Data plays a critical role in investigations, doesn't it? It can lead to a new way of looking at things and develop other insights. The most unfortunate thing is that the data you are looking for is not usually readily available. You can find it on the Internet, but it may not be in a format that is downloadable. In such a case, you can use the web scraping technique to program and gather the data you need.
There are several scraping approaches and programming languages that can be of help through this process. This article will guide you on how to use the python language to scrap a site. You will gain a lot of insights on the operation of web pages. You will also get to understand how developers structure data on any website.
The best starting point is to download and install the Anaconda Python Distribution on your computing machine. You can also take some tutorials on the basics of this programming language. The best place to set off could be Codecademy especially if you have no idea in this field.

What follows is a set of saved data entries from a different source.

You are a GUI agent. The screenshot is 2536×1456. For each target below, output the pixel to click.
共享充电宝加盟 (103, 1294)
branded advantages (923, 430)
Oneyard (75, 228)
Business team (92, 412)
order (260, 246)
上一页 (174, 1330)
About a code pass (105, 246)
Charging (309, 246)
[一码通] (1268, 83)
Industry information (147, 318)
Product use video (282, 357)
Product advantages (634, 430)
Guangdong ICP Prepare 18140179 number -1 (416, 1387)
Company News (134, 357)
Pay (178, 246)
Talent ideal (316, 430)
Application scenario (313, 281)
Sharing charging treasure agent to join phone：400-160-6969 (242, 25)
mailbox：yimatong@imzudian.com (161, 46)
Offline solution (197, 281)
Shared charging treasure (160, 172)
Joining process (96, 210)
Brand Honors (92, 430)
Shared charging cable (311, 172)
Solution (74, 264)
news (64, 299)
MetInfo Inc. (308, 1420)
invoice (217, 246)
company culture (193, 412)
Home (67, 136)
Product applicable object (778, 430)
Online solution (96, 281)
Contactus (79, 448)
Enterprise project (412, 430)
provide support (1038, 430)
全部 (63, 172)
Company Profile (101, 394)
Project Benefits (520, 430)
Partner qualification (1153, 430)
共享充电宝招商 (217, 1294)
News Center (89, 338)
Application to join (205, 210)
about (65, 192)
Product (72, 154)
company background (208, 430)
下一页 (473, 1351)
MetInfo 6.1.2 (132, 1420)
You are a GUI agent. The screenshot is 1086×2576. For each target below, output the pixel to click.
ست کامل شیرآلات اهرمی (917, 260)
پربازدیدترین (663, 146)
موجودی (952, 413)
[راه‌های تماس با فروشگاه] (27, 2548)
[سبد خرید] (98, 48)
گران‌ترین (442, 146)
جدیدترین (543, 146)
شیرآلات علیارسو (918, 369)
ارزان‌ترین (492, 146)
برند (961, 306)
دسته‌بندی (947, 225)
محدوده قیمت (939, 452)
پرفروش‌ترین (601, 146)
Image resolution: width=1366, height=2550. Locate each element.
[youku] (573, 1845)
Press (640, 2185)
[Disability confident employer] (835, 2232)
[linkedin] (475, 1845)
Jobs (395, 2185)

This guide will make use of the Polk Country current listing site for inmates. We will guide you on how to use a Python script to extract a list of inmates and get some data like the city of residence and race for each inmate. The whole script that we will be taking you through is stored and open at GitHub. This is one of the popular online platforms that allow sharing of computer codes. The codes have a long list of commentary that can be of great help to you.
When scraping any site, the first tool to look for is a web browser. Most of the browsers will give users HTML inspection tools that assist in lifting engine-bay hatch and getting to understand the page structure. The way you access each tool varies from one browser to another. However, the mainstay is the 'view page source, and you can get it by right-clicking on the page directly.
As you view the HTML source of the page, it is advisable to neatly list the details of the links to the inmate in table rows. The next step is to write a script that we are going to use to extract this information. The two Python packages that we are going to use in the heavy lifting process are the Beautiful Soup and Requests. Make sure you install them before you begin to run the code.
The web scraping script will do three things. These include loading the listing pages and extraction of links to the details pages, loading each detail page and extracting data, and printing the extracted data depending on how it is filtered like the city of residence and race. Once you understand this, the next step is to begin the coding process by using the Beautiful Soup and Requests.
Firstly, logically load the inmate listing page using the requests.get URL and then use the beautiful soup to purse it. After that, we extract the link to the details pages by looping through each row. After parsing the inmate details, the next step is to extract the sex, age, race, booking time, and name values to the dictionary. Each inmate will get his dictionary, and all the dictionaries will get appended to the inmate's list. Finally, loop over the race and city values before you finally print out your list.